The landscape was dark and oppressive and Evan had been walking for miles—at least, it felt like miles. It was hard to tell time or speed or space here because the emptiness of the desert was unwavering in its sameness. He’d stopped calling Arrabelle’s name long ago because it had begun to seem like a moot point. It was becoming very clear that Arrabelle wasn’t here, and that screaming his throat raw wasn’t going to bring her back.
There was a part of his brain that said she’d been taken away because he hadn’t wanted to be with her. He’d planned on telling her soon. That, though he cared for her, he didn’t . . . no, couldn’t . . . be in a relationship with her. He just couldn’t be a partner to anyone. Couldn’t give her what she needed emotionally. He was happy with his life . . . with who he was . . . he couldn’t be put in a position again where he had to defend his right to be himself.

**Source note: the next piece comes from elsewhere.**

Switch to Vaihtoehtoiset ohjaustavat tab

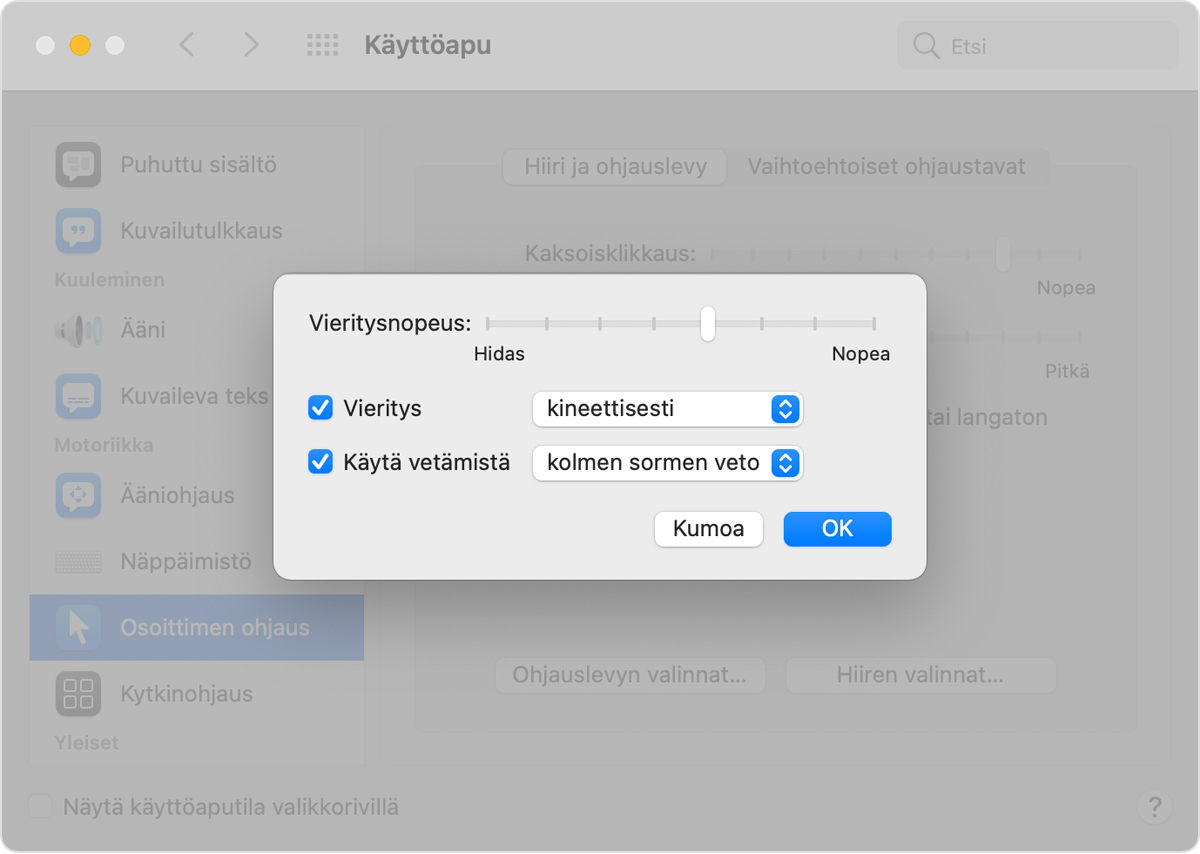(x=888, y=167)
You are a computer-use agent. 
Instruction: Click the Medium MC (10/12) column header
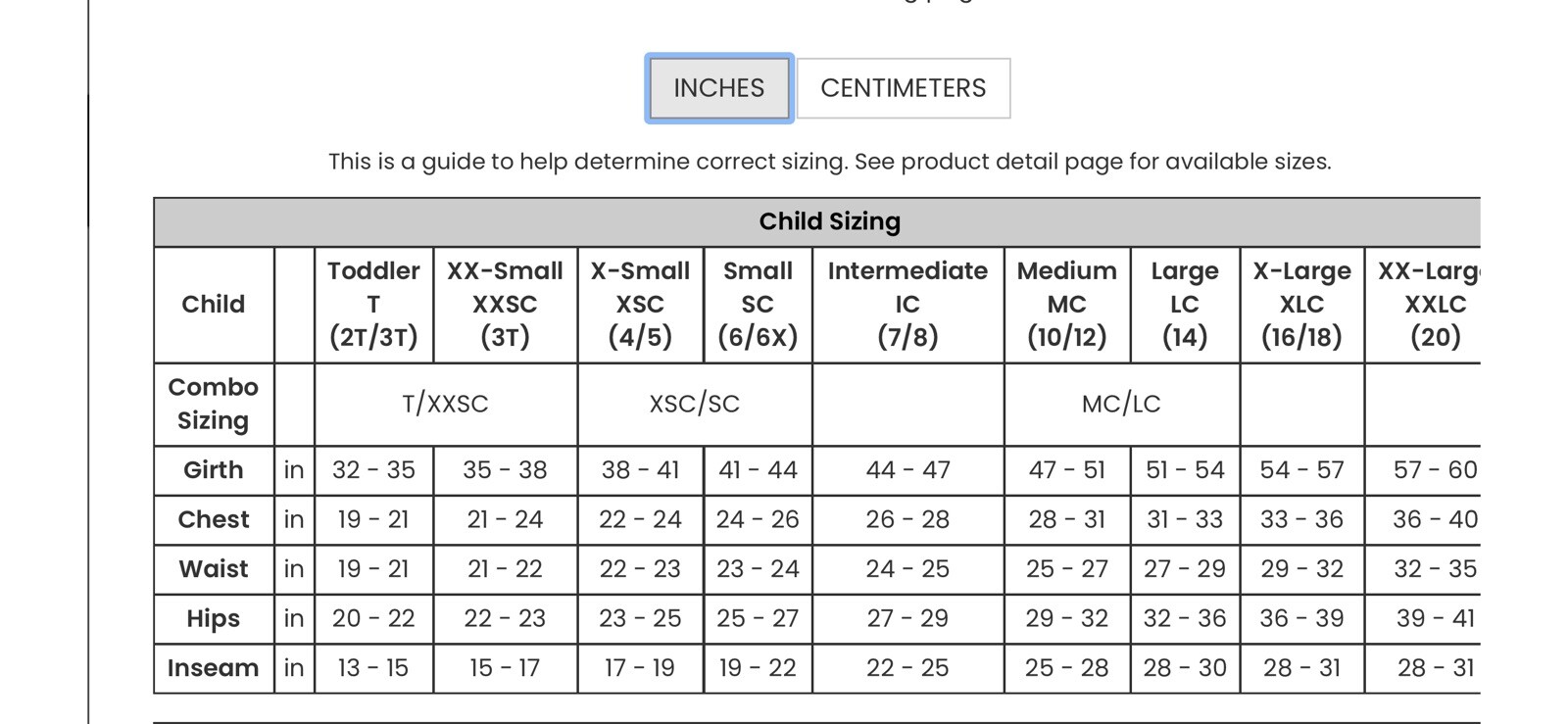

He knew she would protest, tell him that she loved him and wanted to be with him no matter what—and then he would have to tell her the truth. That he’d been in love with someone once, before he’d met Arrabelle, and that the person he’d thought he loved—and who he’d thought loved him back—had left him when they’d discovered more about Evan than they’d wanted to know.
He’d thought the pain he’d suffered would go away—but the rejection had opened a wound deep inside him. One that would not heal. He would tell Arrabelle the story. He would make her see that no matter how much he cared about her . . . he could not be vulnerable like that again.
“Arrabelle!” he called out, the gesture futile. “Arrabelle, please! Wherever you are, listen to me!”
He stopped walking, just stood there in the semidarkness, swaying on his feet, and then he sat down in the sand. But that wasn’t good enough . . . he lay back and let the sand fill in around him, slipping inside his clothes so that the tiny granules scratched at his skin.
He stared up at the sky—there were three moons the size of cantaloupes circling each other. He reached up, wanting to touch them with his hands, but they were too far away . . . so far away that to claim them, he’d need a spaceship and the ability to travel at light speed.
“Arrabelle,” he said, her name soft on his lips. “Where are you, Arrabelle?”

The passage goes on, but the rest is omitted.